We are watching the snow melt, since we got about 8 inches...but that only happens infrequently..

Good luck I am sure you will find what you are looking for


----------



## DryHeat (Nov 11, 2010)

Ya got me keyboard dreaming too, tho futile I fear since DW hates cold weather, ever, plus everything else but the stinkin' desert we're in right now. Sigh. Anyway, be sure you look through Lands of America if by any chance you haven't used it. Here's link to one Mitchell Co search version http://www.landsofamerica.com/Mitchell-County-NC/all-land/under-150000/5-25-acres/

No idea the budget or location practicalities but here's just one that looks in the range of your specs plus might be a BO location for a prepper or whatever: http://www.landsofamerica.com/property/79-Rebels-Creek-Bakersville-North-Carolina-28705/1610846 Probably really damaged on the interior tho since they don't show any photos inside.

Puts you over with the folks "on the other side of the mountain" from Forstchen's "One Second After" and "One Year After" Black Mountain crew.


----------



## Steve in PA (Nov 25, 2011)

I keep banging away on zillow. I included a few counties just to the east and found a bunch of hits: McDowell, Caldwell, and Burke. Coming down the mountain so to speak. Trying to stay far from Charlotte.

I'll also check those links. Nice thing is that our kids will be out before the move happens so I don't give a poo about school quality. Ours are so bad here they went to private school.


----------



## Crankin (Jul 13, 2015)

I am a rolling hills kinda guy so we live in central NC. If you stricly want Appalachia check the Appalachian Trail map. There are some beautiful areas in the NC counties along the trail. 

http://www.nps.gov/appa/planyourvisit/upload/APPA Map.pdf 

Another area is the Blue Ridge Parkway. But the hills along the Blue Ridge are lower in elevation.

Try Wautauga, Wilks and surrounding counties too.

I like Grayson County, VA too. The New River Valley reminds me of Williamsport, PA


----------



## Steve in PA (Nov 25, 2011)

Since I have plenty of time to look, I've also expanded my search "to the other side of the mountain". Eastern TN has some nice places too.
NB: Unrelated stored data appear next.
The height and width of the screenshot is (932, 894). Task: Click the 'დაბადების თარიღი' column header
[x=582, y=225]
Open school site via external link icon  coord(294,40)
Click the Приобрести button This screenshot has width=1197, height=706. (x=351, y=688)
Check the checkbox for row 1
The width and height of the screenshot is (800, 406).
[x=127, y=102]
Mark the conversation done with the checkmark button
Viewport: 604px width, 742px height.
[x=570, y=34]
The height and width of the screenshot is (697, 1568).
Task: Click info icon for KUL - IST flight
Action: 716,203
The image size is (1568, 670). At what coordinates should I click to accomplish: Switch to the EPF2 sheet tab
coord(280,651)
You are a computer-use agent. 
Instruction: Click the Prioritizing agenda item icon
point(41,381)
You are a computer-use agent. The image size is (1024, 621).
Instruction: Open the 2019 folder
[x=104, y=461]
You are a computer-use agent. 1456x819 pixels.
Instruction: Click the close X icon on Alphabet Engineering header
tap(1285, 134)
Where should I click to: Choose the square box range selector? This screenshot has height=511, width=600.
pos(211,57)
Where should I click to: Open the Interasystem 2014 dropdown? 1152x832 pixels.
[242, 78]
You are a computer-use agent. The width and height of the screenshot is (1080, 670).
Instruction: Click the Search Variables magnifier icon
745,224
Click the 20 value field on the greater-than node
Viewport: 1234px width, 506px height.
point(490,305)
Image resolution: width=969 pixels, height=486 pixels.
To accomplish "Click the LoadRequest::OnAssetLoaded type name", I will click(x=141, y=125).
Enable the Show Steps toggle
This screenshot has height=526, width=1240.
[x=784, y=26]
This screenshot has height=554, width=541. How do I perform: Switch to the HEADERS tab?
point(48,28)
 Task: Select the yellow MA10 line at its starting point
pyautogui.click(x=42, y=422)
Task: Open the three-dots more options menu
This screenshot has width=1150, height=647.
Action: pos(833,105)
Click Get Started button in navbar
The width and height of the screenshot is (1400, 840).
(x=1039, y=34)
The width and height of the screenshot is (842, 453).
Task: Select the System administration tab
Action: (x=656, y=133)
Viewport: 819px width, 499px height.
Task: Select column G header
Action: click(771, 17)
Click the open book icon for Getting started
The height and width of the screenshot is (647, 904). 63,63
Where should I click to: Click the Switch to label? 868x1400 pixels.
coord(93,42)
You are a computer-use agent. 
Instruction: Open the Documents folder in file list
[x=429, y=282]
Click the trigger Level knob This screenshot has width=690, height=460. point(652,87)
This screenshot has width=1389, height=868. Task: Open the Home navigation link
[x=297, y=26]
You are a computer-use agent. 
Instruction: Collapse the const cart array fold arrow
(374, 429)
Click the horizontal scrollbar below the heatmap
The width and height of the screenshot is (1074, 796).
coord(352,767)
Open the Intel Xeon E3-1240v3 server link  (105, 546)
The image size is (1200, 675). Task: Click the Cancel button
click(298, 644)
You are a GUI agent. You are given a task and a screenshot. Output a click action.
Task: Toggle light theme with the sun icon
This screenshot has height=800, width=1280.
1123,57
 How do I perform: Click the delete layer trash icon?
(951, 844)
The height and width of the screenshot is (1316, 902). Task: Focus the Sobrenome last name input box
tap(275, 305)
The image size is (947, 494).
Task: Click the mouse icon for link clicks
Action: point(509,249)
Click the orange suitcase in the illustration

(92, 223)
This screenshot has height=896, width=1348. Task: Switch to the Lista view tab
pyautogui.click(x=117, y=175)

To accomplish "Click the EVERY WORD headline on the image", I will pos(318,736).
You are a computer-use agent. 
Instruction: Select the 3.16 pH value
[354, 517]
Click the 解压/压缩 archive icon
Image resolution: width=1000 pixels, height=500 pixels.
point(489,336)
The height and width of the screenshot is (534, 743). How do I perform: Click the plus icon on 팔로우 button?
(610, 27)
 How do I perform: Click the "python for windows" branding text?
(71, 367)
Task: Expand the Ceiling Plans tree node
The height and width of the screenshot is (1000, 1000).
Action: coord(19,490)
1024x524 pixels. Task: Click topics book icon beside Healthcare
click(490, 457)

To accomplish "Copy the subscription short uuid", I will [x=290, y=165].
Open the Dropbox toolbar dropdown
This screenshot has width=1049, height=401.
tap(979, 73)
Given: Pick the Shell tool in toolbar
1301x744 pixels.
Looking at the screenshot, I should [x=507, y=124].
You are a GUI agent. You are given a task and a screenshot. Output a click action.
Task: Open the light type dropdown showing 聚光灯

I'm going to start planning a trip with my wife to straddle the NC/TN border to get a better feel for places.

I've added a couple of towns to the weather app on my phone so that I can compare daily there vs here. Right now most seem to be 5-10 degrees warmer which doesn't sound like much but low 30's are much more appealing than low 20's to me.


----------



## RonM (Jan 6, 2008)

Southern West Va. could also be a good choice..


----------